§ Exercise aim: The whole answer is the data below, retyped exactly.

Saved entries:
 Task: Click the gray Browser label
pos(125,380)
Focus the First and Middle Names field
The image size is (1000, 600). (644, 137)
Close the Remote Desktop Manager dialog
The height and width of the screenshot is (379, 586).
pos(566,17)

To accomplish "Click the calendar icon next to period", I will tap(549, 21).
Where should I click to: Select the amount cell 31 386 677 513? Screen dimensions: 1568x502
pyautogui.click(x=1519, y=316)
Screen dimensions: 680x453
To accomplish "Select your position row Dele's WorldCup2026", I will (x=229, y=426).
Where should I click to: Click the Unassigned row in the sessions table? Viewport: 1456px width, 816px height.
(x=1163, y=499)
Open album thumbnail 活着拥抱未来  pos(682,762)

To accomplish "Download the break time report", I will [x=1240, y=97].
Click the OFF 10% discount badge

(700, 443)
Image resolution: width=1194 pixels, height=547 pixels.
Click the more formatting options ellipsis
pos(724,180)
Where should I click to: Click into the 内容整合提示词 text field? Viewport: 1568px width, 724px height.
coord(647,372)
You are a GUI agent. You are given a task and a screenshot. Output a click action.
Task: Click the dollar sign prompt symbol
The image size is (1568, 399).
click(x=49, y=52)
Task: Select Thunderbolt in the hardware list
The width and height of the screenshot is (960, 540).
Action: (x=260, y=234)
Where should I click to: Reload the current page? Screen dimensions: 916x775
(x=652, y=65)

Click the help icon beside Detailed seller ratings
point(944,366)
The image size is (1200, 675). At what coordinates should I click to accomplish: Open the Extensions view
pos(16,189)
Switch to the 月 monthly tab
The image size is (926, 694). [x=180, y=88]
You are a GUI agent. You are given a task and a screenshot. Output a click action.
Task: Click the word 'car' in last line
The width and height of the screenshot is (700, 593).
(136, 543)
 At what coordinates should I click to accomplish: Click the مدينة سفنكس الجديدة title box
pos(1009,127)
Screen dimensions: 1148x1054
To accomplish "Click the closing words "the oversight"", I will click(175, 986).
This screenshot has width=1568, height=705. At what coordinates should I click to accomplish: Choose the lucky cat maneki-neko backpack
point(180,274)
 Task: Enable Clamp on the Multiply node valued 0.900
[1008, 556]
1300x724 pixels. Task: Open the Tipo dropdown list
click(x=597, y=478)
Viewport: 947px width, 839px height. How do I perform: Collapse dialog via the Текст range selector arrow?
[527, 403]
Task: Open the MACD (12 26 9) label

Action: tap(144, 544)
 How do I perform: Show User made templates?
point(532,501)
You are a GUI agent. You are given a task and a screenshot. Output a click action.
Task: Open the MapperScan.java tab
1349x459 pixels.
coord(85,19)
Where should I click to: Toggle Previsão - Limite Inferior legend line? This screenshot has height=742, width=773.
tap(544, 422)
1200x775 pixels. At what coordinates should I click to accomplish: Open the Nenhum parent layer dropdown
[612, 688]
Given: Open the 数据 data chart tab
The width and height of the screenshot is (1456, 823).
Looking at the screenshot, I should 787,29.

§ Exercise output:
 Task: Click the gray Browser label
pos(125,380)
Focus the First and Middle Names field
The image size is (1000, 600). (644, 137)
Close the Remote Desktop Manager dialog
The height and width of the screenshot is (379, 586).
pos(566,17)

To accomplish "Click the calendar icon next to period", I will tap(549, 21).
Where should I click to: Select the amount cell 31 386 677 513? Screen dimensions: 1568x502
pyautogui.click(x=1519, y=316)
Screen dimensions: 680x453
To accomplish "Select your position row Dele's WorldCup2026", I will (x=229, y=426).
Where should I click to: Click the Unassigned row in the sessions table? Viewport: 1456px width, 816px height.
(x=1163, y=499)
Open album thumbnail 活着拥抱未来  pos(682,762)

To accomplish "Download the break time report", I will [x=1240, y=97].
Click the OFF 10% discount badge

(700, 443)
Image resolution: width=1194 pixels, height=547 pixels.
Click the more formatting options ellipsis
pos(724,180)
Where should I click to: Click into the 内容整合提示词 text field? Viewport: 1568px width, 724px height.
coord(647,372)
You are a GUI agent. You are given a task and a screenshot. Output a click action.
Task: Click the dollar sign prompt symbol
The image size is (1568, 399).
click(x=49, y=52)
Task: Select Thunderbolt in the hardware list
The width and height of the screenshot is (960, 540).
Action: (x=260, y=234)
Where should I click to: Reload the current page? Screen dimensions: 916x775
(x=652, y=65)

Click the help icon beside Detailed seller ratings
point(944,366)
The image size is (1200, 675). At what coordinates should I click to accomplish: Open the Extensions view
pos(16,189)
Switch to the 月 monthly tab
The image size is (926, 694). [x=180, y=88]
You are a GUI agent. You are given a task and a screenshot. Output a click action.
Task: Click the word 'car' in last line
The width and height of the screenshot is (700, 593).
(136, 543)
 At what coordinates should I click to accomplish: Click the مدينة سفنكس الجديدة title box
pos(1009,127)
Screen dimensions: 1148x1054
To accomplish "Click the closing words "the oversight"", I will click(175, 986).
This screenshot has width=1568, height=705. At what coordinates should I click to accomplish: Choose the lucky cat maneki-neko backpack
point(180,274)
 Task: Enable Clamp on the Multiply node valued 0.900
[1008, 556]
1300x724 pixels. Task: Open the Tipo dropdown list
click(x=597, y=478)
Viewport: 947px width, 839px height. How do I perform: Collapse dialog via the Текст range selector arrow?
[527, 403]
Task: Open the MACD (12 26 9) label

Action: tap(144, 544)
 How do I perform: Show User made templates?
point(532,501)
You are a GUI agent. You are given a task and a screenshot. Output a click action.
Task: Open the MapperScan.java tab
1349x459 pixels.
coord(85,19)
Where should I click to: Toggle Previsão - Limite Inferior legend line? This screenshot has height=742, width=773.
tap(544, 422)
1200x775 pixels. At what coordinates should I click to accomplish: Open the Nenhum parent layer dropdown
[612, 688]
Given: Open the 数据 data chart tab
The width and height of the screenshot is (1456, 823).
Looking at the screenshot, I should 787,29.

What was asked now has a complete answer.